The authors introduce Federated Personalization Evaluation (FPE), a framework that integrates with the standard FL approach but allows for the evaluation of personalized models at the device level. The RNN LLM employed utilizes a Coupled Input and Forget Gate LSTM variant. The model is initially trained globally using the FederatedAveraging algorithm. The key innovation here is the FPE’s ability to avoid overfitting and degradation through a gating mechanism that determines the favorable conditions under which personalization is beneficial before deploying changes to user devices.

Experimentation involves modifying several hyperparameters, such as the client’s train batch size and learning rate, to refine the personalization outcomes. Distinctive computational elements of the approach include dividing on-device data into training and test partitions, computing baseline model metrics, performing localized fine-tuning, and analyzing metric deltas post-personalization.

Empirical Results

The experimental analysis yields insightful results regarding the configuration of personalization strategies. Specifically, the batch size of 5 and learning rate of 0.1 emerged as the optimal configuration, yielding an accuracy increase of approximately 14.5% from the baseline of 0.166 to 0.19. Personalization improves model performance substantially, with histograms depicting the distribution of these improvements across individual users, confirming that even with personalized adjustments, care must be taken to avoid model degradation.

Further analysis investigated the relationship between data quantity and baseline accuracy on personalization effectiveness, revealing that users with the most divergence from global model predictions gain the most from personalization. The effects of the learning rate based on token count support nuanced model tuning to accommodate diverse user data scenarios.

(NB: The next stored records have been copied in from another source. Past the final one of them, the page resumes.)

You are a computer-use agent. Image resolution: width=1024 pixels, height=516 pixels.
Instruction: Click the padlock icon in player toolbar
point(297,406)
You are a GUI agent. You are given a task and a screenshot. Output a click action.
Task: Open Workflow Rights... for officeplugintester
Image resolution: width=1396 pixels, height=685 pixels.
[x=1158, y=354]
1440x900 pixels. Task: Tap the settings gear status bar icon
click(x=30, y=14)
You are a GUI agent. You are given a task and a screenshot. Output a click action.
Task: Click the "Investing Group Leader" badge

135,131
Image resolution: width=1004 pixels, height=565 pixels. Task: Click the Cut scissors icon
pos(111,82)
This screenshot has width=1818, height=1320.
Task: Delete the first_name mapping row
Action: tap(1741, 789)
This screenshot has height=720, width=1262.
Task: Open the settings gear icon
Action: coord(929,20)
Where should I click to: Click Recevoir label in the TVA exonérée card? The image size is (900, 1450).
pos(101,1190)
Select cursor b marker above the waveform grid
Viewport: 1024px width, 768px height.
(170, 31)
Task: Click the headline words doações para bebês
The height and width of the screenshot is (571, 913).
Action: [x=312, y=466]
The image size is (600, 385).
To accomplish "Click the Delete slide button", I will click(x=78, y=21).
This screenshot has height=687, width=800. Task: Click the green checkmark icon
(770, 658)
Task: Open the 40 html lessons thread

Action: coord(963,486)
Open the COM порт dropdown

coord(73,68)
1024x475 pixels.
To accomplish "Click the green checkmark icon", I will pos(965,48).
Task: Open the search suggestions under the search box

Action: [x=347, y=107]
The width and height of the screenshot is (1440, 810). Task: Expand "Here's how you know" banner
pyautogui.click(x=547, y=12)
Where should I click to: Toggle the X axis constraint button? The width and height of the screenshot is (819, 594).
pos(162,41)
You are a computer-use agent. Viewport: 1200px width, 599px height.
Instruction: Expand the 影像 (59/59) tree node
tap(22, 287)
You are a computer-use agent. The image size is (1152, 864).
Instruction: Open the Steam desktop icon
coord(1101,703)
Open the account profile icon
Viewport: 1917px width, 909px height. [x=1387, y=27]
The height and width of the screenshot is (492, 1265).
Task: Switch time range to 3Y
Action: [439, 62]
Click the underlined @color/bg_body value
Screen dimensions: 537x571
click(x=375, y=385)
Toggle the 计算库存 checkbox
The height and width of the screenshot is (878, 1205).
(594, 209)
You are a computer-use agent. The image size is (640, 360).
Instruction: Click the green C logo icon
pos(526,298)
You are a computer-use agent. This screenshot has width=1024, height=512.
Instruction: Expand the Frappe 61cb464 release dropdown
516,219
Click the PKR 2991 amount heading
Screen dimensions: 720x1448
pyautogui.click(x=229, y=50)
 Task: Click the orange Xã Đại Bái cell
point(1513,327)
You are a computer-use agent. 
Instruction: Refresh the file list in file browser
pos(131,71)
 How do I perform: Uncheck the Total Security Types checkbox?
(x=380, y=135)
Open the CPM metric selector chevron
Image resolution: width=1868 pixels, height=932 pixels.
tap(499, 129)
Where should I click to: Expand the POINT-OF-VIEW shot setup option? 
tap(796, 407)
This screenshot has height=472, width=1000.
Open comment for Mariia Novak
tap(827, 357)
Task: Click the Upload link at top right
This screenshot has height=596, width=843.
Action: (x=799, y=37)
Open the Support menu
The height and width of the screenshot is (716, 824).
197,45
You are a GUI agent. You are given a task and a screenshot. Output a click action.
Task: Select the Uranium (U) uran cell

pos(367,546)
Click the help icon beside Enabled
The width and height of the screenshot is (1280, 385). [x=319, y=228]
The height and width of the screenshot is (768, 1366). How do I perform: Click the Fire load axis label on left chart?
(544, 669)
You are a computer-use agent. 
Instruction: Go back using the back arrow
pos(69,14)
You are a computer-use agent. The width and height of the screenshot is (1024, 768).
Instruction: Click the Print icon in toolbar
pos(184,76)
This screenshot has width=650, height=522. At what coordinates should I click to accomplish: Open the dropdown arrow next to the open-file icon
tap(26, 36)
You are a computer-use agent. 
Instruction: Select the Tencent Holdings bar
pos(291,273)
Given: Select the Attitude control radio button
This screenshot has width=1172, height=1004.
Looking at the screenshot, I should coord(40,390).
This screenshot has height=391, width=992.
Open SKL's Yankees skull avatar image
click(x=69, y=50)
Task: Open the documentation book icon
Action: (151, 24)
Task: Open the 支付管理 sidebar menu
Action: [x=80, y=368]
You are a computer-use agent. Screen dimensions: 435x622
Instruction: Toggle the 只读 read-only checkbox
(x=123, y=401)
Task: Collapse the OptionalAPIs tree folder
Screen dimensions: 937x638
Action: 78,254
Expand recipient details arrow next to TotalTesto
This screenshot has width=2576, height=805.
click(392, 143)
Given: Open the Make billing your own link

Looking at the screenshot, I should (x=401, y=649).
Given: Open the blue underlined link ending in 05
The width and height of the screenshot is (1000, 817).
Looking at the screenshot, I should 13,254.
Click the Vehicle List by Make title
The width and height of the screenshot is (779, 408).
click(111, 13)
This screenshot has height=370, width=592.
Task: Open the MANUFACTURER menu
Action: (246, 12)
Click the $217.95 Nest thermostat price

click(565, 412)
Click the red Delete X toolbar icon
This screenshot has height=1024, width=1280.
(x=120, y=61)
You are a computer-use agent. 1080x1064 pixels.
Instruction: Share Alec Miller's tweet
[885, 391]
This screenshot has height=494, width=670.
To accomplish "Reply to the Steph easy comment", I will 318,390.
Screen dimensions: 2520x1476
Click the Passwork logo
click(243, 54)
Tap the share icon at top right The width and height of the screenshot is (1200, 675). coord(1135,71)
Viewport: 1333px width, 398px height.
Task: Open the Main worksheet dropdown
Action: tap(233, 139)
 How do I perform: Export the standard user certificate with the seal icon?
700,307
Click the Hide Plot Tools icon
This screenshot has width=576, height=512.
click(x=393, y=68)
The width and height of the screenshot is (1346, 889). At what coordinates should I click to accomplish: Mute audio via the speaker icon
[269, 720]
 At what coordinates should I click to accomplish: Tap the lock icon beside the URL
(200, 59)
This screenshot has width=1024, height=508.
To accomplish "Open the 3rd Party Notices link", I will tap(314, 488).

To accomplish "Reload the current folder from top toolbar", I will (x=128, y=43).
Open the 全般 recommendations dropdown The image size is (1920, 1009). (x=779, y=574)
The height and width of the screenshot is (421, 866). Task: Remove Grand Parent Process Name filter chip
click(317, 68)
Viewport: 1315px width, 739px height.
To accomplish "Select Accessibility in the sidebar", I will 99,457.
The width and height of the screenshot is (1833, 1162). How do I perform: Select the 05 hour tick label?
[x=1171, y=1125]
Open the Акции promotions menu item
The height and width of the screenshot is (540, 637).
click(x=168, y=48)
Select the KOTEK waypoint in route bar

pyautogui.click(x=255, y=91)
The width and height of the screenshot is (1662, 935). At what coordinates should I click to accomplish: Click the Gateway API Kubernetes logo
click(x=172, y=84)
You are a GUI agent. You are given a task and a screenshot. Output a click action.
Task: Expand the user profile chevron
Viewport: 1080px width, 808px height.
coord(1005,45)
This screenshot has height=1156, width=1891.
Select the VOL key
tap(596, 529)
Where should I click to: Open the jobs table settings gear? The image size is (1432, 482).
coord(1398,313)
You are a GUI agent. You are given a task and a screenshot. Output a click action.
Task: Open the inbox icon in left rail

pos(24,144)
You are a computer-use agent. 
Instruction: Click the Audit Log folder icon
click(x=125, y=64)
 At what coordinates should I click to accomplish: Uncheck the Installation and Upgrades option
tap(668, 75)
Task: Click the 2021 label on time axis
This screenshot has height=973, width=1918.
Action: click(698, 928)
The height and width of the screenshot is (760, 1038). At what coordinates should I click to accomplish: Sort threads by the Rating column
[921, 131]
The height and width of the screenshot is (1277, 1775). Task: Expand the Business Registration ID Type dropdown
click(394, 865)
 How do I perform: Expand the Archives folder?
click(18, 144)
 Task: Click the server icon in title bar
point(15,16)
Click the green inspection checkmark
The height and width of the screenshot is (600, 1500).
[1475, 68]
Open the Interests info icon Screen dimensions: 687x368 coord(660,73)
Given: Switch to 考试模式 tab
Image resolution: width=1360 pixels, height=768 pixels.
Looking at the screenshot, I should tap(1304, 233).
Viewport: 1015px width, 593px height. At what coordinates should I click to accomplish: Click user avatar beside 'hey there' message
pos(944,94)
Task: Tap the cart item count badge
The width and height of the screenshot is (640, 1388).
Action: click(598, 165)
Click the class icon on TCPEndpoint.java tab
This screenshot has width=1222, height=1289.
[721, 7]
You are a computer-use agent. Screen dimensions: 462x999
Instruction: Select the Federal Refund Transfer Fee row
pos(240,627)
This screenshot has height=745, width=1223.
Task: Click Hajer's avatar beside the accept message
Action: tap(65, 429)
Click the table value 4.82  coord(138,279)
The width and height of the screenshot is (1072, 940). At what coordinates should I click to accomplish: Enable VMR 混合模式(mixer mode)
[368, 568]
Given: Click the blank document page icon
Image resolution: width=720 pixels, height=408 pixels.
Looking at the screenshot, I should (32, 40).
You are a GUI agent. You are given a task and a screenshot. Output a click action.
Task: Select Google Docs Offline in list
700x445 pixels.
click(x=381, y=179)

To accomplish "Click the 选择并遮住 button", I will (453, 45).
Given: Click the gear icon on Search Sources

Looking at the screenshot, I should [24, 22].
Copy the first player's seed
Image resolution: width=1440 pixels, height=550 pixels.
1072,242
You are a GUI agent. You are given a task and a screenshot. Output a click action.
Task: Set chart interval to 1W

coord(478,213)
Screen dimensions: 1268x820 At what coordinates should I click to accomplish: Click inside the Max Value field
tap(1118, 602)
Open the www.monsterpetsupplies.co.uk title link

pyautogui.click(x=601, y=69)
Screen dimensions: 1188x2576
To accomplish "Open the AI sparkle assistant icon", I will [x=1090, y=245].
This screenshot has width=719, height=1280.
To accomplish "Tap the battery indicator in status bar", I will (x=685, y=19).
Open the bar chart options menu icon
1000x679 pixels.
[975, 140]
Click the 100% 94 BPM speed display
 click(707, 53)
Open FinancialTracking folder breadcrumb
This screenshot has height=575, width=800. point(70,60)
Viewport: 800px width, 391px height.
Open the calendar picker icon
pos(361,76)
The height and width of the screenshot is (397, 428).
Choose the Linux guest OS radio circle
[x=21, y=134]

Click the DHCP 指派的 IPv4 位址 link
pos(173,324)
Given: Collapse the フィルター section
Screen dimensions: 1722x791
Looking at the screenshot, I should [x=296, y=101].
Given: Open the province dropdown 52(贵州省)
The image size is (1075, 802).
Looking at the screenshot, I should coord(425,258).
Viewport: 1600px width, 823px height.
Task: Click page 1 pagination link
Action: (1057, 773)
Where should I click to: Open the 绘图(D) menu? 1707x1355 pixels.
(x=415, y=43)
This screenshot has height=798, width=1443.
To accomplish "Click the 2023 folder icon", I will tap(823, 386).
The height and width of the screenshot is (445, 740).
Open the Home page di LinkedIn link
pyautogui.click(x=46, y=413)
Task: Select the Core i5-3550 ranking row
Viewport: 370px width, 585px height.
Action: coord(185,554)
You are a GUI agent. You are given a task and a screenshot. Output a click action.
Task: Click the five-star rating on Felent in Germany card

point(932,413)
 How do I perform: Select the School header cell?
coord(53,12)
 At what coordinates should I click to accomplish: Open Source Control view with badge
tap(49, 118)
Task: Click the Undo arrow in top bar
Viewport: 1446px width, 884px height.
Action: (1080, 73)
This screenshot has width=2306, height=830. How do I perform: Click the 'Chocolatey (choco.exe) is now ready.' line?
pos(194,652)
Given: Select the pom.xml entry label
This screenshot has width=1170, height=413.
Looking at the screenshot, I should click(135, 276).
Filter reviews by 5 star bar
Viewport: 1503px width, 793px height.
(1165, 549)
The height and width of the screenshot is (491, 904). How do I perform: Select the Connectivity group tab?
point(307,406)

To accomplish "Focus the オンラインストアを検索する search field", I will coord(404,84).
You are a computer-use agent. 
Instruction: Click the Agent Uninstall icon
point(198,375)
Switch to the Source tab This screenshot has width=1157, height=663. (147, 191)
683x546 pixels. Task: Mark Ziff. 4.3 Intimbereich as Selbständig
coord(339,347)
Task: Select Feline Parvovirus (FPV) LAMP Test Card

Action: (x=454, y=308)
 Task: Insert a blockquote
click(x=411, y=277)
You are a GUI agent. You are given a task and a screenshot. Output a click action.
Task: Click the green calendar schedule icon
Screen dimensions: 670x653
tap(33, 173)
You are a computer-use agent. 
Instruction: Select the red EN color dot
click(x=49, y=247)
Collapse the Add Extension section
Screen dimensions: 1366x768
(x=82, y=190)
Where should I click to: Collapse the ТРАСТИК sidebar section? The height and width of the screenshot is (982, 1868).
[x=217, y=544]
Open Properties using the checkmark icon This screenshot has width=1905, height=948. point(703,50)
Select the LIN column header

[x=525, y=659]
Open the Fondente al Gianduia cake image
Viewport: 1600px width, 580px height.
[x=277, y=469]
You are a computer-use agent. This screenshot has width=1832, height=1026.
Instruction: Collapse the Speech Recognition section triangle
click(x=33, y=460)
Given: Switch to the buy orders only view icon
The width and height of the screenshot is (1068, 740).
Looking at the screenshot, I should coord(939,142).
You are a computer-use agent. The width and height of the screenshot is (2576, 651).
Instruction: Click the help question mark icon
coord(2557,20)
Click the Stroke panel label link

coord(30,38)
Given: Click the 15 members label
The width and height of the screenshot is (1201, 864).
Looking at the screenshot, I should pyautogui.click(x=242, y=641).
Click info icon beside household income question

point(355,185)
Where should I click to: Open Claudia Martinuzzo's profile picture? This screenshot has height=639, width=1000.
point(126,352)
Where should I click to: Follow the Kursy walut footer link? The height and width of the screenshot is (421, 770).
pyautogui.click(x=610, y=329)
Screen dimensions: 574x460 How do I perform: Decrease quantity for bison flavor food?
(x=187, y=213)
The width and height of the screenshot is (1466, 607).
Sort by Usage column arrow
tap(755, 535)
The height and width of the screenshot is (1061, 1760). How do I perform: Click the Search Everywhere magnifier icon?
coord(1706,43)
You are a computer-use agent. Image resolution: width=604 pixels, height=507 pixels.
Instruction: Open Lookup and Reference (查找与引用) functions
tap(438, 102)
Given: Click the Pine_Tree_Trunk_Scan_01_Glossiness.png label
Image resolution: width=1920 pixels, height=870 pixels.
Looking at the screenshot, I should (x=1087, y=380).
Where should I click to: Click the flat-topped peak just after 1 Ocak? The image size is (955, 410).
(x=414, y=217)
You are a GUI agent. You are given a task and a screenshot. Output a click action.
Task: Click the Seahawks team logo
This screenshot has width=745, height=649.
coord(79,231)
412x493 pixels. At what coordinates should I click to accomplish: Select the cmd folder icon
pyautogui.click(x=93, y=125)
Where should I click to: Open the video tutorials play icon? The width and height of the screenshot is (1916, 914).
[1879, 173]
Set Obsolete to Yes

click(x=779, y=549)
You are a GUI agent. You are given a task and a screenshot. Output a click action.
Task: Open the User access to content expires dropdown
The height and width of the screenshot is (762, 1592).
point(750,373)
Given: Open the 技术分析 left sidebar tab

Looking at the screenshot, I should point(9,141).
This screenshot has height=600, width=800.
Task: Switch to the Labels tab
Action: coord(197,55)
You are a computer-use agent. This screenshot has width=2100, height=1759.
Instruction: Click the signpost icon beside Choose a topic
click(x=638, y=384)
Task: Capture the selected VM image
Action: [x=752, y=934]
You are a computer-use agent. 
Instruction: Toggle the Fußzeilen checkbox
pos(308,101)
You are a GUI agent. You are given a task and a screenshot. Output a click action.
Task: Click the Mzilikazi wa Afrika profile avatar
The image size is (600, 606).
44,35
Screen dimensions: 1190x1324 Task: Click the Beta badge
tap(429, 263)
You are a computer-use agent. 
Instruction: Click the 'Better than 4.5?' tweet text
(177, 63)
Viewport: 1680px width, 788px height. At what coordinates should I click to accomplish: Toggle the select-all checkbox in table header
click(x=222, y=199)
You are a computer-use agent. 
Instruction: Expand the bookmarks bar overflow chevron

Theoretical and Practical Implications

The proposed methods demonstrate the potential for robust on-device personalization within a privacy-preserving framework, emphasizing the adaptability and extendibility of FL methodologies to personalization efforts. Moreover, such strategies underline possibilities for significant user experience enhancements by catering to individual usage patterns without sacrificing data integrity and security. This sets a precedent for future AI developments that balance model personalization with user privacy.

Future Directions

The findings pave the way for further research into adaptive mechanisms for personalization, considering broader contextual data or varied product ecosystems. On-going refinements to the FPE mechanism could integrate more sophisticated techniques, such as reinforcement learning, to dynamic personalization adjustments. Moreover, advancing this line of research could critically inform discussions around user-centric AI, engendering trust through transparency and data protection.

Through a detailed investigative and operational lens, this paper offers foundational insights and practical guidelines, facilitating enhanced on-device model customization amid demanding privacy considerations.